There are three possible mechanisms through which subcutaneous fat may potentially be involved in DD pathogenesis. Firstly, as suggested by Flint , subcutaneous fat may provide shock-absorbing effect, and reduced fat in the palm may result in higher risk of repeated trauma damaging the palmar fascia. The following observations support this hypothesis. Subcutaneous fat tissues thickness is negatively correlated to age , which coincides with the higher prevalence of DD in older populations . Bergenudd et al.  have reported that, within a 55-year-old population, lower skinfold index, a measurement for subcutaneous fat thickness, was observed in DD patients.
Another possible mechanism for the involvement of subcutaneous fat is through abnormal cellular activities in the tissue. Rabinowitz et al.  observed differential lipid composition in DD fat, which was richer in free fatty acids and showed a significantly higher content of octanoate and other short-chain fatty acids than control. In this study, ADAM12 and IRX6 have been shown to be significantly up-regulated in subcutaneous fat, which coincide with their up-regulation previously observed in nodules . Also, several reports of DD fat histology described an infiltration of fibrous tissues or displacement by collagen fibers [27, 28, 46]. The use of dermofasciectomy, a procedure that replaces the skin and subcutaneous fat overlying the DD site, results in a lower recurrence rate [13, 40, 41]. In short, subcutaneous fat may be pathogenic because it has a differential lipid composition, fibrotic infiltrate, and similarity in gene expression pattern with nodules. The removal of subcutaneous fat during dermofasciectomy may therefore account for the lower recurrence rate.
A third possible mechanism is the presence of an abnormal population of progenitor cells in the subcutaneous fat, which then in turn may act as a source of cells that cause DD pathology.
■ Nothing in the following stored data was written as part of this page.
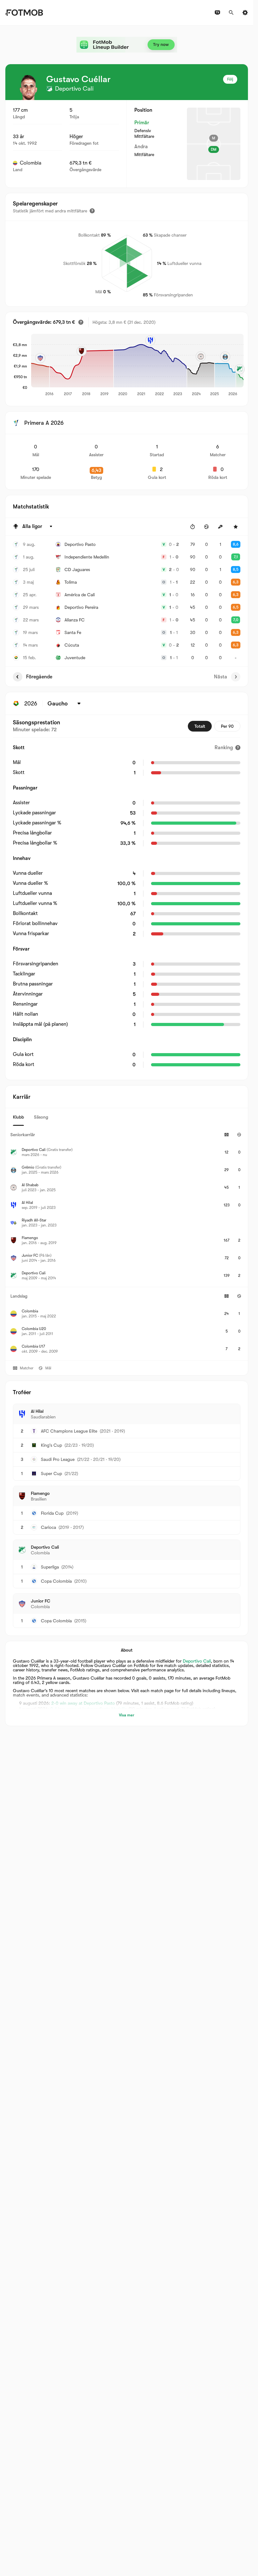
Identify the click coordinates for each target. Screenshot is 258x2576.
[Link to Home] (24, 12)
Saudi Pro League (58, 1459)
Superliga (50, 1566)
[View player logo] (28, 87)
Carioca (48, 1527)
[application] (135, 365)
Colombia (30, 163)
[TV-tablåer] (217, 12)
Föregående (39, 677)
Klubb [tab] (18, 1117)
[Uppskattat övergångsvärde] (81, 322)
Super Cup (51, 1473)
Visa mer (126, 1715)
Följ (230, 79)
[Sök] (231, 12)
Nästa (220, 677)
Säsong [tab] (41, 1117)
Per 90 (227, 726)
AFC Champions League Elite (69, 1431)
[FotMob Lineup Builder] (126, 45)
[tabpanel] (126, 1243)
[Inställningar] (245, 12)
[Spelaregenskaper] (92, 210)
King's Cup (51, 1445)
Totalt (199, 726)
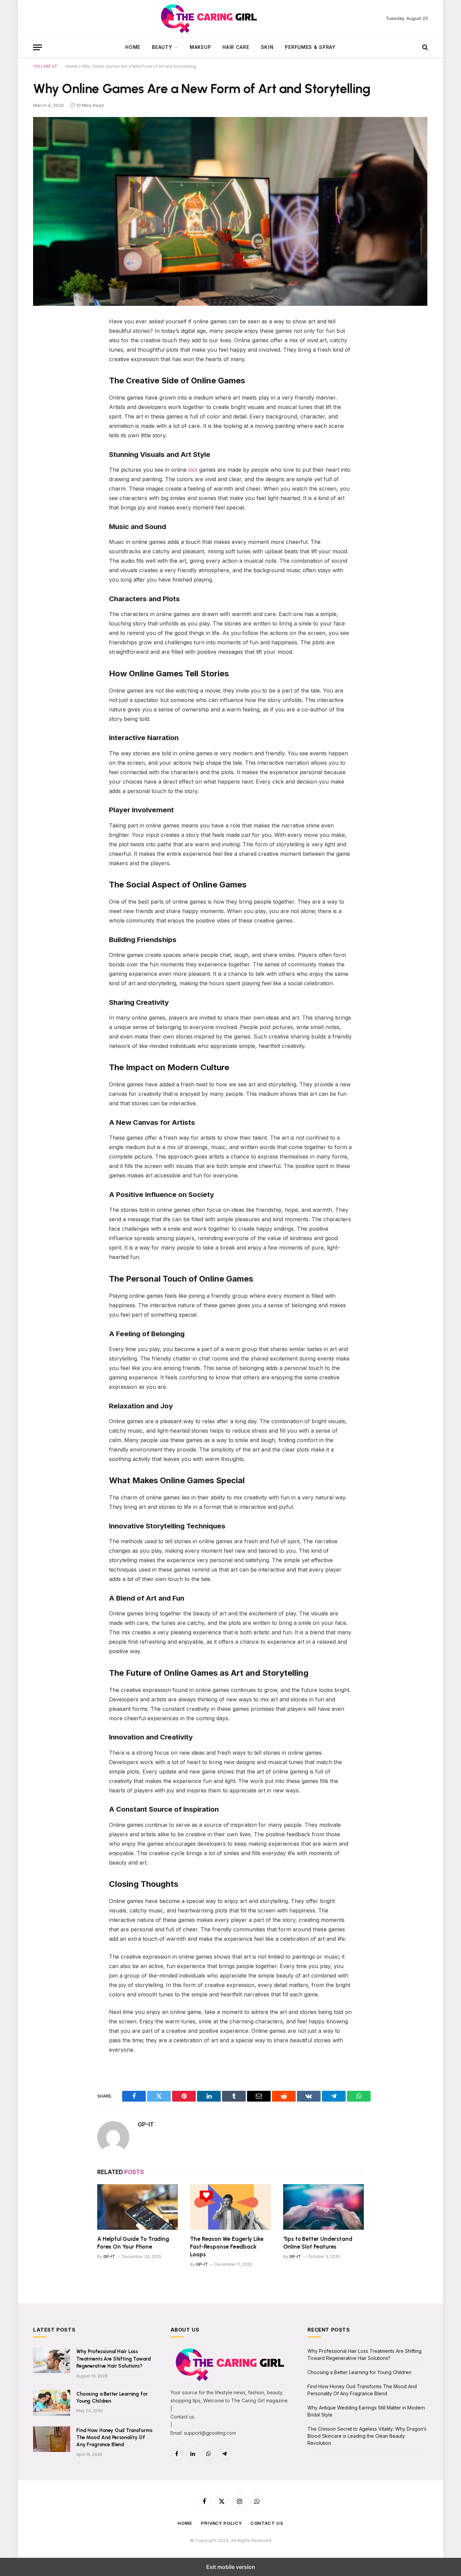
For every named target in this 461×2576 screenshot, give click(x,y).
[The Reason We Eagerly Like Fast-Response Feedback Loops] (230, 2207)
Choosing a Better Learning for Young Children (112, 2397)
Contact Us (266, 2523)
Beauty (162, 47)
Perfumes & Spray (310, 47)
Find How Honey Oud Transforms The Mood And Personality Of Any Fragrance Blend (114, 2437)
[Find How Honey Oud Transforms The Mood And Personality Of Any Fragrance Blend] (51, 2439)
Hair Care (235, 47)
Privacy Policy (221, 2523)
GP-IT (146, 2124)
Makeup (200, 47)
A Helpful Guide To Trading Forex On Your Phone (133, 2242)
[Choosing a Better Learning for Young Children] (51, 2403)
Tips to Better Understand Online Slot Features (317, 2242)
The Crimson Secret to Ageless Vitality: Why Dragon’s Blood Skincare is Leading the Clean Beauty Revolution (367, 2436)
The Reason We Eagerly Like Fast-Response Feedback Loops (227, 2246)
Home (132, 47)
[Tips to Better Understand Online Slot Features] (323, 2207)
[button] (37, 47)
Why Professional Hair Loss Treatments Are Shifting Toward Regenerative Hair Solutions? (113, 2358)
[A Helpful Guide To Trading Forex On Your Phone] (137, 2207)
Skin (267, 47)
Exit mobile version (230, 2567)
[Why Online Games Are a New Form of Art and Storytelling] (230, 211)
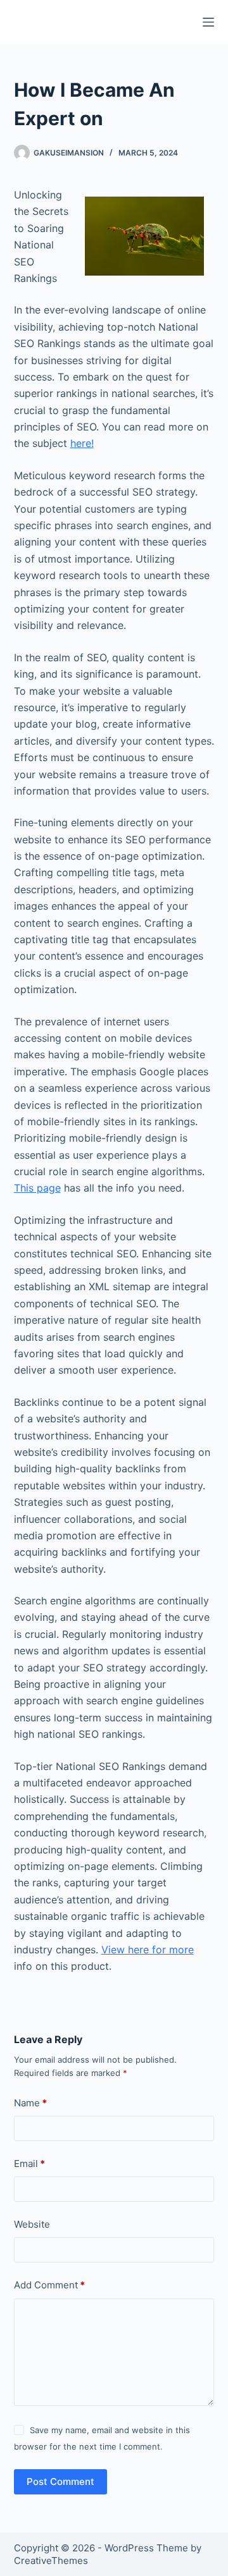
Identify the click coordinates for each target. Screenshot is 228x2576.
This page (37, 1187)
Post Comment (60, 2481)
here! (82, 443)
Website (32, 2224)
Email (29, 2164)
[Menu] (208, 22)
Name (30, 2103)
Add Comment (49, 2285)
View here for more (147, 1949)
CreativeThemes (51, 2561)
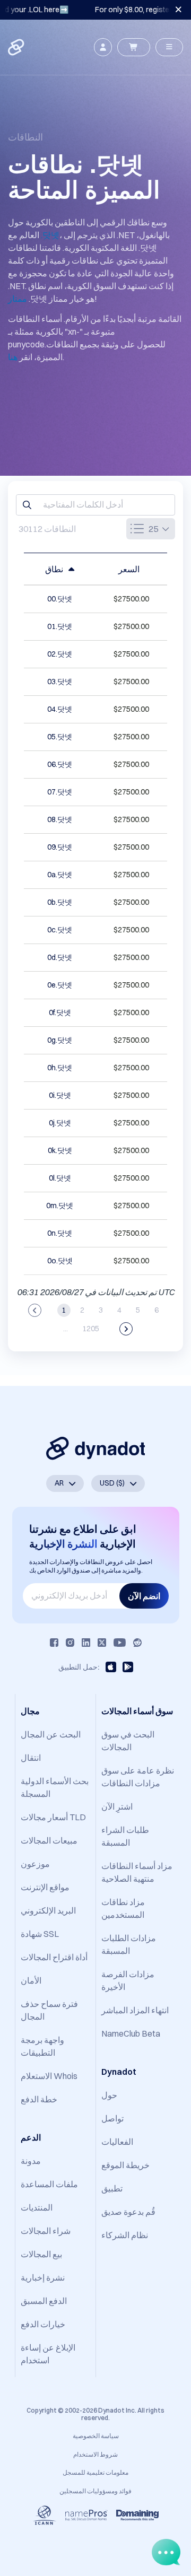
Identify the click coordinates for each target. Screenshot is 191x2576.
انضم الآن (144, 1596)
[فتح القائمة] (169, 47)
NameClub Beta (130, 2033)
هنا (13, 357)
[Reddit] (137, 1642)
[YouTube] (120, 1642)
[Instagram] (70, 1642)
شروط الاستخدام (95, 2454)
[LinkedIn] (86, 1642)
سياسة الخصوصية (96, 2436)
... (65, 1328)
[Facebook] (54, 1642)
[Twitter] (102, 1642)
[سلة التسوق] (133, 47)
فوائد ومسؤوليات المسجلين (95, 2491)
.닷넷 (50, 235)
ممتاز (17, 298)
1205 (90, 1328)
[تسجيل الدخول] (103, 47)
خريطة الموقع (125, 2165)
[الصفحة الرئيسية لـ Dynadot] (17, 47)
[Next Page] (126, 1328)
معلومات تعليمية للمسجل (95, 2472)
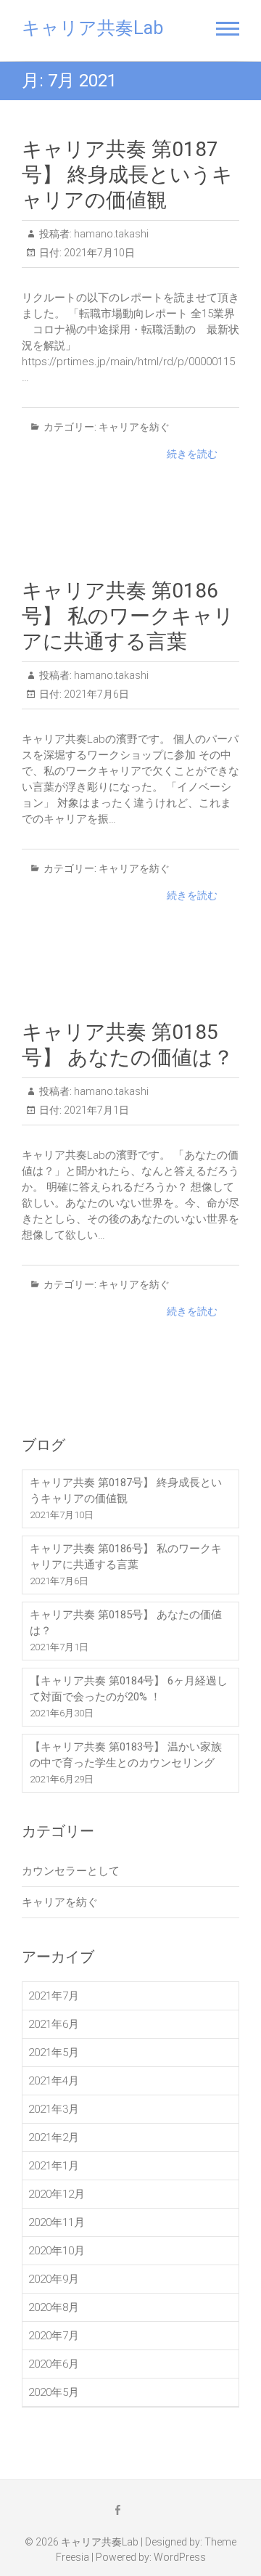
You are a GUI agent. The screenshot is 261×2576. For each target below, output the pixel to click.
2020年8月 (53, 2307)
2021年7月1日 (95, 1110)
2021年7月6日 (95, 694)
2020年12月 (56, 2194)
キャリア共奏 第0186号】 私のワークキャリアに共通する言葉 (128, 616)
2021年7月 (53, 1995)
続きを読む (192, 454)
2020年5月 (53, 2392)
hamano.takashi (110, 234)
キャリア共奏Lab (92, 27)
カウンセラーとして (71, 1871)
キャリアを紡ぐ (134, 427)
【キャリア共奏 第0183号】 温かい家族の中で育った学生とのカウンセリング (126, 1754)
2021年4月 (53, 2080)
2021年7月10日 (98, 252)
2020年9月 (53, 2279)
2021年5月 (53, 2052)
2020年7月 (53, 2335)
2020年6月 (53, 2364)
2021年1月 (53, 2165)
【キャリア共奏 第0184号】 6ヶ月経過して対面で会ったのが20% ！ (129, 1688)
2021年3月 (53, 2109)
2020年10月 (56, 2250)
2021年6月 (53, 2024)
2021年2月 (53, 2137)
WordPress (180, 2557)
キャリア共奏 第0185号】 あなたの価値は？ (126, 1622)
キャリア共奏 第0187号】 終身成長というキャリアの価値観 (127, 174)
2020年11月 (56, 2222)
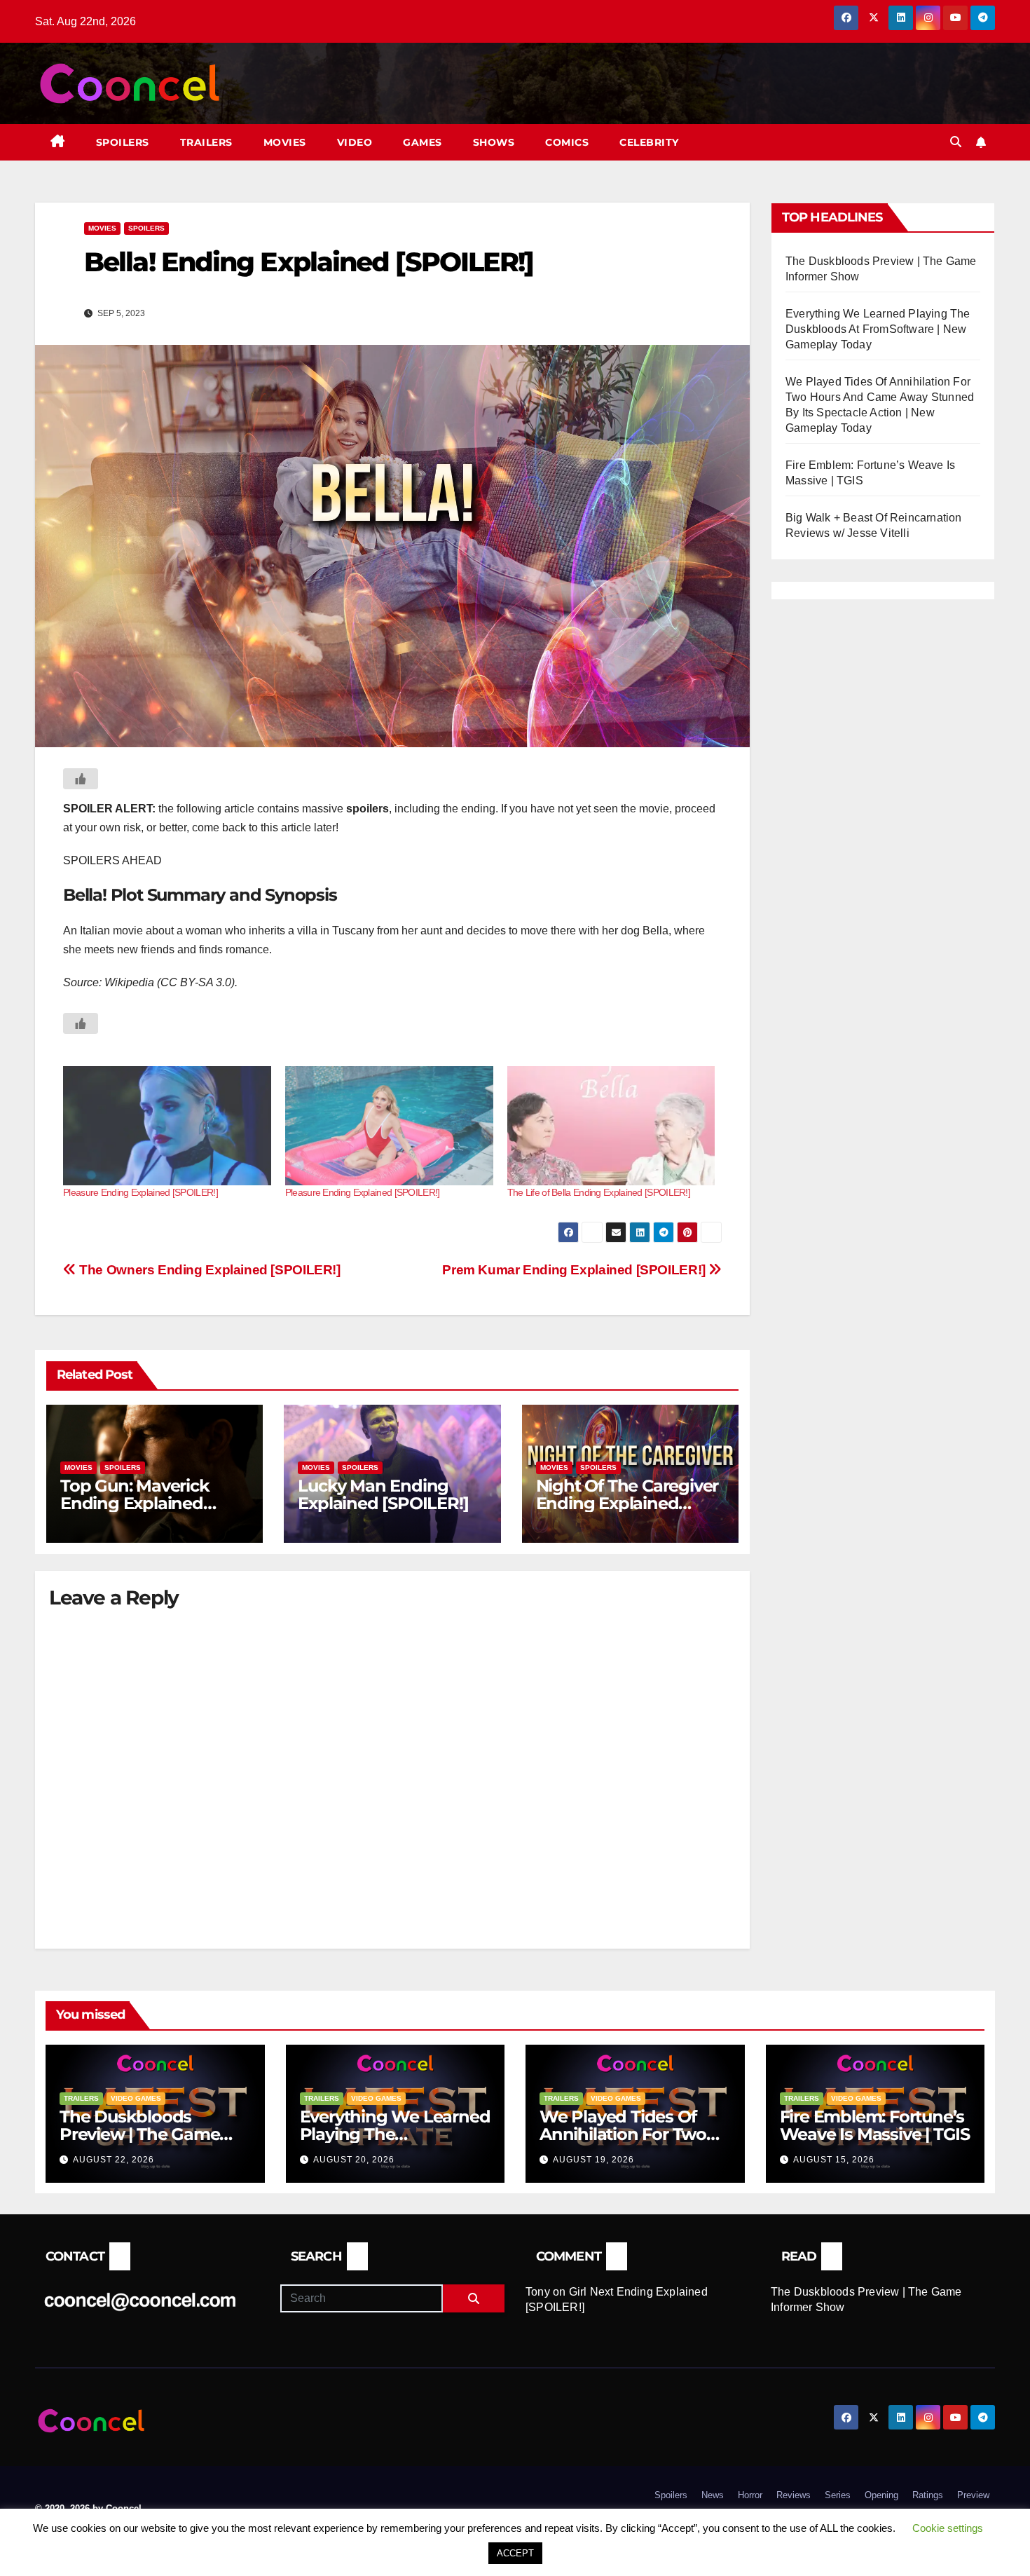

Mesenchymal stem cells and multipotent progenitor cells have been characterized in subcutaneous fat [26, 47]. It has been speculated that stem cells or progenitor cells may be the origins of cells which cause fibrogenesis in peyronie’s disease , liver fibrosis following mesenchymal stem cell transplantation , and fibrotic disorder of the skeletal muscles . Stem cells are also involved in wound healing . Involvement of stem-like cell in abnormal cell growth, such as cancers, has also been increasingly well characterized .
Of the six candidate genes studied, there were no significantly different gene expressions between the external fascia from samples obtained from patient undergoing carpal tunnel release in subjects suffering from carpal tunnel syndrome (CTS) and the internal fascia from DD cases. Using whole genome microarray analysis, Rehman et al.  demonstrated some differential gene expression between external and internal control fascia. However, only seven genes, out of approximately 14,500 genes, were reported to show significantly different gene expression . Further studies may need to be carried out to investigate the use of transverse-palmar fascia as internal control.
While no differential gene expression was observed for the six selected candidate genes between skin or normal fascia from DD and control subjects, differential gene expression for three of the six genes was shown in DD subcutaneous fat. As well as suggesting a possibility of using internal nonaffected fascia from DD patients as internal control, these results also support the hypothesis that fat may be involved in DD. Further work involving DD subcutaneous fat should be encouraged to elucidate and confirm the role of fat in DD pathology or recurrence.